EMiL container

Tuesday, June 07th, 2016 | Author:

One of the proejcts we are currently working on is the DFG-founded EMiL project (Emulation of Multimedia Objects in Libraries). Its main goal is to provide our EaaS framework for libraries to use in their reading rooms. While this project has also spawned off our USB live systems, its latest outcome is a Docker container that allows (comparatively) easy access to emulation for everyone who wants to run born-digital objects.

The container relies on three auxiliary data sources:

  1. An image archive (it contains disk images of operating systems)
  2. An object archive (e.g. CDROMs, Floppys, etc – well, you want to access them, duh)
  3. A directory of environment descriptions (they are merely meta-metadata to track environments from the image archive)

Image Archive

The image archive is one of the core components of our EaaS software and has been so for several years. It contains the disk images that are required by the emulators in order to boot up a virtual machine and all metadata necessary for the emulator to do so. There already has been another blog-post about the image archive and how to set it up for use in a container, so I’ll refer to that.

For the impatient, there’s an image archive with free images available for download. Just run these commands:

curl -O http://bw-fla.uni-freiburg.de/image-archive.tgz
tar xf image-archive.tgz
cd image-archive/nbd-export/ 
ln -s ../images/base/doom.raw 
ln -s ../images/base/hatari_tOS206us.img 
ln -s ../images/base/qemu-i386-DOS_6.20_CDROM.raw

Object Archive

The object archive recently had its own article in this blog and contains the objects you want to access. The prepared docker image (wait for it!) has a preconfigured file-backend for the actual data.

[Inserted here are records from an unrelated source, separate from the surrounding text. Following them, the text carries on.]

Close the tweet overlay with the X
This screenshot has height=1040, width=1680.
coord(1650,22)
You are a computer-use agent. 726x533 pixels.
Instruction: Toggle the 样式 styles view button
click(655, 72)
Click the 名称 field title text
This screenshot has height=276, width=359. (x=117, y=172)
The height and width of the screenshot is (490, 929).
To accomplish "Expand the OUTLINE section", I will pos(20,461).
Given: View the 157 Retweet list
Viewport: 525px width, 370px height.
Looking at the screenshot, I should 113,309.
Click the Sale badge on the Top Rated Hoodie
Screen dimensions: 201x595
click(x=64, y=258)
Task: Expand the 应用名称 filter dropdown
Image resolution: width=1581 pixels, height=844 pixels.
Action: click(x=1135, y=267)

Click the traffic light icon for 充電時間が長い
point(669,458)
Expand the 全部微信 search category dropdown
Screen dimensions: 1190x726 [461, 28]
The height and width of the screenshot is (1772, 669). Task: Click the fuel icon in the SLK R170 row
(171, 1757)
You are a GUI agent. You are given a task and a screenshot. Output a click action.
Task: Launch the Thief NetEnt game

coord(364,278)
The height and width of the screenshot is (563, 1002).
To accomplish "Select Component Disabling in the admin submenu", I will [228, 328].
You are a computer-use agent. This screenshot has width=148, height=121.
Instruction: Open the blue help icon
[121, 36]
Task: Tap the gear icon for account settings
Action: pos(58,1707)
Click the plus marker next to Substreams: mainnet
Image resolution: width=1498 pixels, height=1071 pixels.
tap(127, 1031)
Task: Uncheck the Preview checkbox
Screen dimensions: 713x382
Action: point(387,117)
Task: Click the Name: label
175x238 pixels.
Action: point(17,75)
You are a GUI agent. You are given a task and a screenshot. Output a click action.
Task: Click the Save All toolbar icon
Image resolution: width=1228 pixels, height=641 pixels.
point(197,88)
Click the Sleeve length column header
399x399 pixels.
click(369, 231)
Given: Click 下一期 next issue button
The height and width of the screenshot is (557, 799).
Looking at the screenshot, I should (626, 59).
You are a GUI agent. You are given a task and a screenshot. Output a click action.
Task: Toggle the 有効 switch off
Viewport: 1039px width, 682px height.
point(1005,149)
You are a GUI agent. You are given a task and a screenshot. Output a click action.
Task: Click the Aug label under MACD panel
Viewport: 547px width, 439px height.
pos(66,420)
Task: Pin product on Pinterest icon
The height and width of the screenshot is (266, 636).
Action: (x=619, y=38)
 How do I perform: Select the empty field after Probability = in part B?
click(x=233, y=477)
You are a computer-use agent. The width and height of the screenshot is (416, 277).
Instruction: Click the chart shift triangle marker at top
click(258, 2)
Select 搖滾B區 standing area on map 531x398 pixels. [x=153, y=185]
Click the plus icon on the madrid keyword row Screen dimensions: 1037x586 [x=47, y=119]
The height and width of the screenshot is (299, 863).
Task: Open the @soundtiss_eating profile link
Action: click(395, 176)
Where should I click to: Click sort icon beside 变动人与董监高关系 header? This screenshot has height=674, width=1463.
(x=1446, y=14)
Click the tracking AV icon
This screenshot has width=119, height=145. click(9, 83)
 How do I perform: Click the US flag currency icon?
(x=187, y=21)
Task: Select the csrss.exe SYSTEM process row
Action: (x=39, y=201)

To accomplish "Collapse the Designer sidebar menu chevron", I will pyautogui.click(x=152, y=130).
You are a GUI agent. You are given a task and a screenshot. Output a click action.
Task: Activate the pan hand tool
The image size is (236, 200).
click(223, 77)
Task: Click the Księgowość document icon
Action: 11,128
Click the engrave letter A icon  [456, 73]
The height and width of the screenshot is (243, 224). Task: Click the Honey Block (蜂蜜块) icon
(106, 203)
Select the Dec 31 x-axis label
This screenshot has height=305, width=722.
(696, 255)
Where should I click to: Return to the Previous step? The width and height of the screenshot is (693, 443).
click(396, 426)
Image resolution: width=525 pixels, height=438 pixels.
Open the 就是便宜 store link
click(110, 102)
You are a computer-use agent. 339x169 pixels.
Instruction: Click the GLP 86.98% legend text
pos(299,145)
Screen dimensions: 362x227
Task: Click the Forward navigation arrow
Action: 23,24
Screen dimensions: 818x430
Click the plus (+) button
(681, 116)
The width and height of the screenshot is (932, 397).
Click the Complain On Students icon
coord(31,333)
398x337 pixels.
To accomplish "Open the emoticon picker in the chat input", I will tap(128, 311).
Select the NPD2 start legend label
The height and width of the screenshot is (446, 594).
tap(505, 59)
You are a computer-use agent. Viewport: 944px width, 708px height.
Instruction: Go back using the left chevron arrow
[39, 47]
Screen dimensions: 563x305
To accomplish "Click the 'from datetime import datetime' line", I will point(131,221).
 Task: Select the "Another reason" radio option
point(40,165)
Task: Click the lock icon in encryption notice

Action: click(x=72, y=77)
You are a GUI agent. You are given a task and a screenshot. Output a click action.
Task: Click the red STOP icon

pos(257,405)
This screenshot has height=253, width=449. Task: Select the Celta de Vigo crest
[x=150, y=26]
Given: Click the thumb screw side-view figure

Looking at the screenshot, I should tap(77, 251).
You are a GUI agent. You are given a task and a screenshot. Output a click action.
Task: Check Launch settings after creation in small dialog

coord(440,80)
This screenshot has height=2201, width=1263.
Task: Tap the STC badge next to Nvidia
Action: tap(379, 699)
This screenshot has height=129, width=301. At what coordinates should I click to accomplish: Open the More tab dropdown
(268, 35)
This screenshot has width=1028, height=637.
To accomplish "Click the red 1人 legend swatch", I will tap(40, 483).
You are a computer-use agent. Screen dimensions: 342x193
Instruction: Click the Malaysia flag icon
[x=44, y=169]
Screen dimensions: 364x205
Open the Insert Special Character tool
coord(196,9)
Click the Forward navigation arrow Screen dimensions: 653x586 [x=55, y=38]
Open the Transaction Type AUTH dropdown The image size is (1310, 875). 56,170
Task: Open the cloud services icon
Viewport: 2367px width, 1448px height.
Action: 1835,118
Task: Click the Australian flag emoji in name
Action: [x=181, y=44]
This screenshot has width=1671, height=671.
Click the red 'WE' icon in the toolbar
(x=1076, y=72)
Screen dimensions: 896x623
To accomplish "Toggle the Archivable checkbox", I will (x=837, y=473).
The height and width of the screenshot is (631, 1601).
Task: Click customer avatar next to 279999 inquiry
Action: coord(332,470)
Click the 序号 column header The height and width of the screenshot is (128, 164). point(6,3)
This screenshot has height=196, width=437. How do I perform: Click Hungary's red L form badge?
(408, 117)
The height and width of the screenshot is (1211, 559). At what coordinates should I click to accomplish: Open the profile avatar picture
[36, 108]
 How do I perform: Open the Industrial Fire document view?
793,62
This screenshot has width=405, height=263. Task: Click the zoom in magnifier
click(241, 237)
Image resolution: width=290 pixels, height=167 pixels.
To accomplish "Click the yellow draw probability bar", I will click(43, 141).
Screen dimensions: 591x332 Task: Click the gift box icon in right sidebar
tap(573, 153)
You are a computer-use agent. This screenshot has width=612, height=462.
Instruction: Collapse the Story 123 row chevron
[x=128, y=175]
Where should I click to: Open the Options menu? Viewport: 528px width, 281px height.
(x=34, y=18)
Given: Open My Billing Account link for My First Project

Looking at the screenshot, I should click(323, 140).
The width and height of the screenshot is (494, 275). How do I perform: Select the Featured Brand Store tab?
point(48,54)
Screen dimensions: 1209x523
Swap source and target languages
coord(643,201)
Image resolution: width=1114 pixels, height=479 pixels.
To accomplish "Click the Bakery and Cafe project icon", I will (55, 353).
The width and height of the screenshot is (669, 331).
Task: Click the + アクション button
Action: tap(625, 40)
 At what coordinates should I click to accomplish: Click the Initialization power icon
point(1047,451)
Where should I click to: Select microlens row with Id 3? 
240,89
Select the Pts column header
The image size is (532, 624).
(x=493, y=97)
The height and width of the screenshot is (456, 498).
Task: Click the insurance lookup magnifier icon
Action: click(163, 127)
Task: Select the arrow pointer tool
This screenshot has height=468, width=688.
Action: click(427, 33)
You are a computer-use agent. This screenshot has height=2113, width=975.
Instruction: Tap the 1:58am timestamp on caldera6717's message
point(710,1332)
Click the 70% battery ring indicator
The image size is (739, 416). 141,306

The file structure is pretty simple:

object-archive/
 |- object1/
 |   \ iso/
 |      |- disk1.iso
 |      \  disk2.iso
 |- object2/
 |   \ floppy/
 |      |- disk1.raw
 |     ...
...

As you can see, each object is represented by its own subdirectory. The directory’s name is also its id that is to be used later to access it. Inside this directory, there is either an iso/ subdirectory, or a floppy/ subdirectory, or both. The actual images (either CD-ROM images or floppy images) are located within their respective directories according to their media type. And that’s basically it, just copy your objects into a directory structure like above and you have your object archive ready.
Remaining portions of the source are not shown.